Mary was now crowned Queen. She was thirty-seven years of age, short and thin, wrinkled in the face, and very unhealthy. But she had a great liking for show and for bright colours, and all the ladies of her Court were magnificently dressed. She had a great liking too for old customs, without much sense in them; and she was oiled in the oldest way, and blessed in the oldest way, and done all manner of things to in the oldest way, at her coronation. I hope they did her good.
She soon began to show her desire to put down the Reformed religion, and put up the unreformed one: though it was dangerous work as yet, the people being something wiser than they used to be. They even cast a shower of stones – and among them a dagger – at one of the royal chaplains who attacked the Reformed religion in a public sermon. But the Queen and her priests went steadily on. Ridley, the powerful bishop of the last reign, was seized and sent to the Tower. LATIMER, also celebrated among the Clergy of the last reign, was likewise sent to the Tower, and Cranmer speedily followed. Latimer was an aged man; and, as his guards took him through Smithfield, he looked round it, and said, ‘This is a place that hath long groaned for me.’ For he knew well, what kind of bonfires would soon be burning. Nor was the knowledge confined to him. The prisons were fast filled with the chief Protestants, who were there left rotting in darkness, hunger, dirt, and separation from their friends; many, who had time left them for escape, fled from the kingdom; and the dullest of the people began, now, to see what was coming.
It came on fast. A Parliament was got together; not without strong suspicion of unfairness; and they annulled the divorce, formerly pronounced by Cranmer between the Queen’s mother and King Henry the Eighth, and unmade all the laws on the subject of religion that had been made in the last King Edward’s reign. They began their proceedings, in violation of the law, by having the old mass said before them in Latin, and by turning out a bishop who would not kneel down. They also declared guilty of treason, Lady Jane Grey for aspiring to the Crown; her husband, for being her husband; and Cranmer, for not believing in the mass aforesaid. They then prayed the Queen graciously to choose a husband for herself, as soon as might be.
Now, the question who should be the Queen’s husband had given rise to a great deal of discussion, and to several contending parties.
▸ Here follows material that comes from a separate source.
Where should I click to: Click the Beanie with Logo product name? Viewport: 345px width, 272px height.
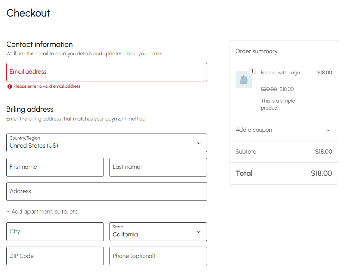click(280, 73)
Some said Cardinal Pole was the man – but the Queen was of opinion that he was NOT the man, he being too old and too much of a student. Others said that the gallant young COURTENAY, whom the Queen had made Earl of Devonshire, was the man – and the Queen thought so too, for a while; but she changed her mind. At last it appeared that PHILIP, PRINCE OF SPAIN, was certainly the man – though certainly not the people’s man; for they detested the idea of such a marriage from the beginning to the end, and murmured that the Spaniard would establish in England, by the aid of foreign soldiers, the worst abuses of the Popish religion, and even the terrible Inquisition itself.
These discontents gave rise to a conspiracy for marrying young Courtenay to the Princess Elizabeth, and setting them up, with popular tumults all over the kingdom, against the Queen. This was discovered in time by Gardiner; but in Kent, the old bold county, the people rose in their old bold way. SIR THOMAS WYAT, a man of great daring, was their leader. He raised his standard at Maidstone, marched on to Rochester, established himself in the old castle there, and prepared to hold out against the Duke of Norfolk, who came against him with a party of the Queen’s guards, and a body of five hundred London men. The London men, however, were all for Elizabeth, and not at all for Mary. They declared, under the castle walls, for Wyat; the Duke retreated; and Wyat came on to Deptford, at the head of fifteen thousand men.